Source material (original, p. 586): Student X Version:

Although incidence of head injuries among high school athletes has received increased attention in the popular press, there is no evidence that the actual rate of concussions among this population has changed over time. Only in the last 10 years have most states mandated that high school athletics departments must report sports-related concussions. The raw number of students who participate in high school athletics has nearly doubled since 1970 (Swanson, 2010), but the percentage of students who participate has remained nearly constant. Equipment designers have improved protective gear over the last quarter century, but high school athletes have grown stronger and heavier—a nd more dangerous—over the same time period. Furthermore, methods of accurately identifying the symptoms of concussions were less developed in the 20th century. Thus, researchers in the public health field have had little success in accurately measuring the long-term effects of high school students’ concussions on later academic achievement.

Reference:
Isenberg, M., & Erdahl, P. (2011). Effects of sports-related concussions on academic achievement. Journal of the Student Brain, 14, 575-589.
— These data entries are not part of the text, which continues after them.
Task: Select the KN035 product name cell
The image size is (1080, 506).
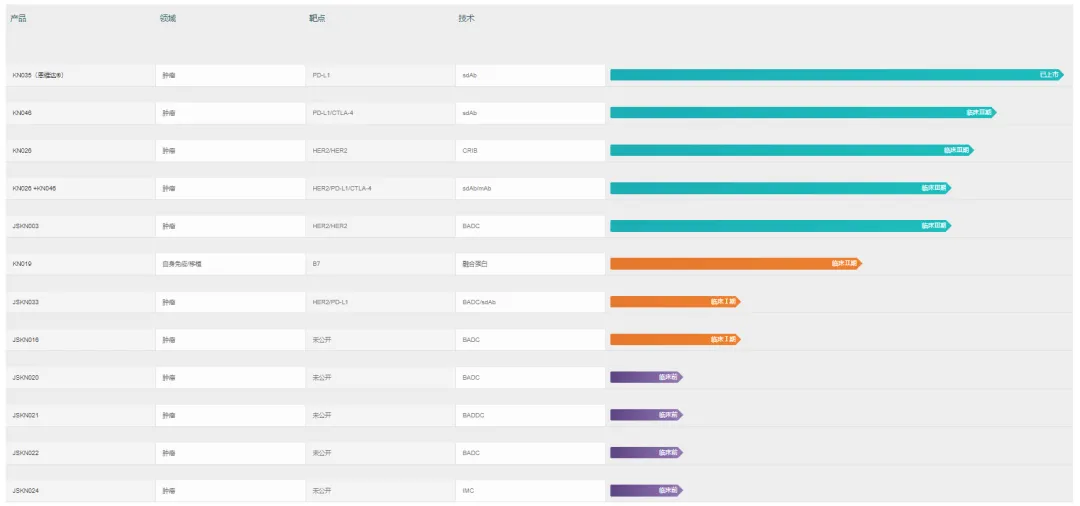Action: pyautogui.click(x=38, y=75)
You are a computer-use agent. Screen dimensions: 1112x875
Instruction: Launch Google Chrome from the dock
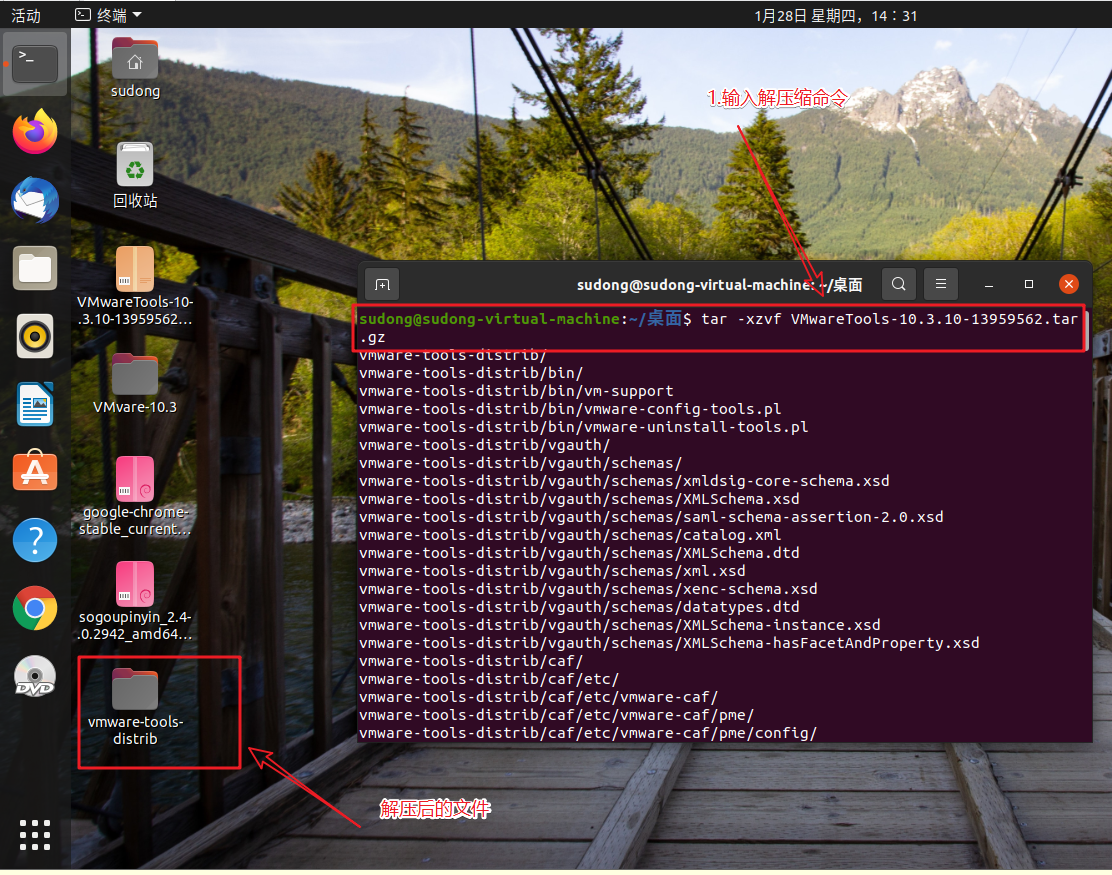pos(35,607)
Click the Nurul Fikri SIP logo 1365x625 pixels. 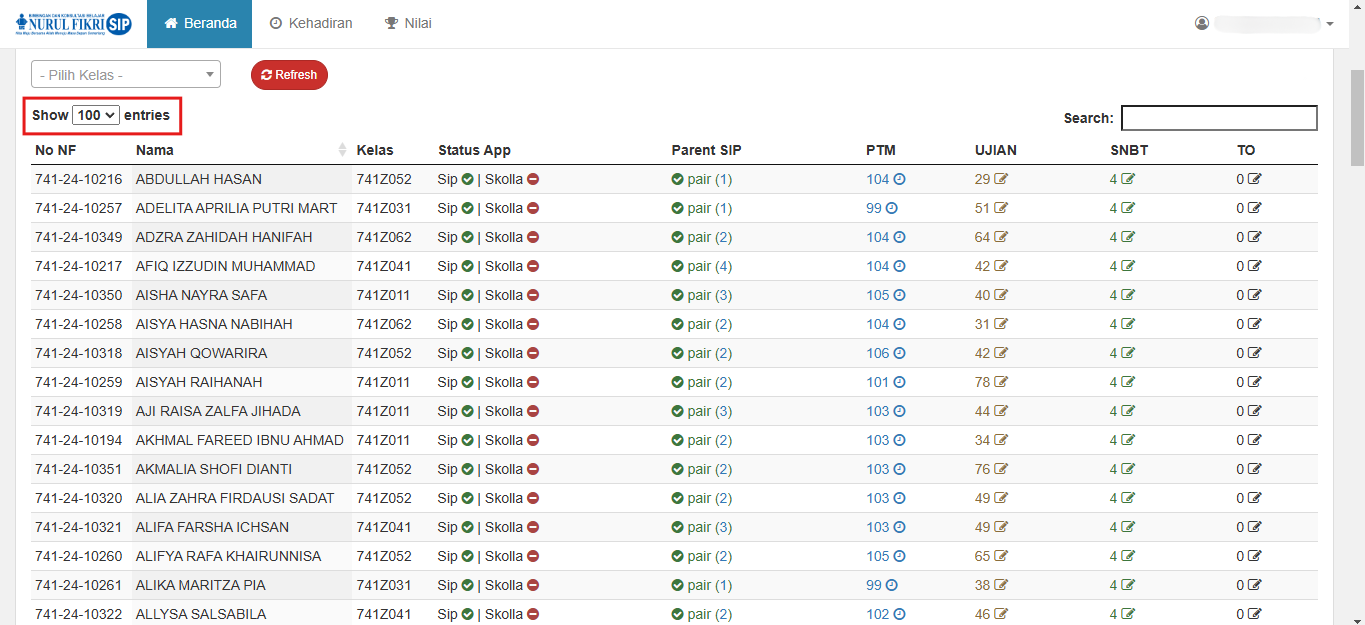(74, 24)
Isenberg and Erdahl (2011) wrote that head injuries among high school athletes have received increased attention in the popular media (p. 586). But the actual rate of concussions among high school athletes has not changed over time. Before 2000 states did not mandate high school athletics departments must report sports-related concussions. The actual number of students who participate in high school sports has doubled since 1970 (Swanson, 2010). The percentage of students who participate, however, has remained nearly the same (Isenberg & Erdahl, 2011). Although sports equipment is safer than it used to be, student athletics has become riskier as its participants have grown bigger. According to the authors, the symptoms of concussions are easier to recognize now than they were in the last century. For those reasons, measuring the long-term effects of high school students’ concussions on later academic achievement has been problematic for public health researchers (Isenberg & Erdahl, 2011).

Reference:
Isenberg, M., & Erdahl, P. (2011). Effects of sports-related concussions on academic achievement. Journal of the Student Brain, 14, 575-589.


The assignment:

By Day 7, in a 1- to 2-page paper, (a) clearly identify which portions of the students’ paper are plagiarized. (b) Then write your own paraphrased summary of the source material. If you quote the exact words of the author, be sure to use quotation marks and cite the page number of the original. Limit your use of direct quotes to one or two sentences at most. Remember that when you paraphrase, even if you cite your source you must come up with your own words. Your paraphrase can be a good bit shorter than the original if you focus on the ideas rather than the exact words.

  • Refer to the Learning Resources in this course to make sure that you do not plagiarize as you carry out this assignment.
  • Remember to provide a reference list for any source(s) you rely on for this assignment.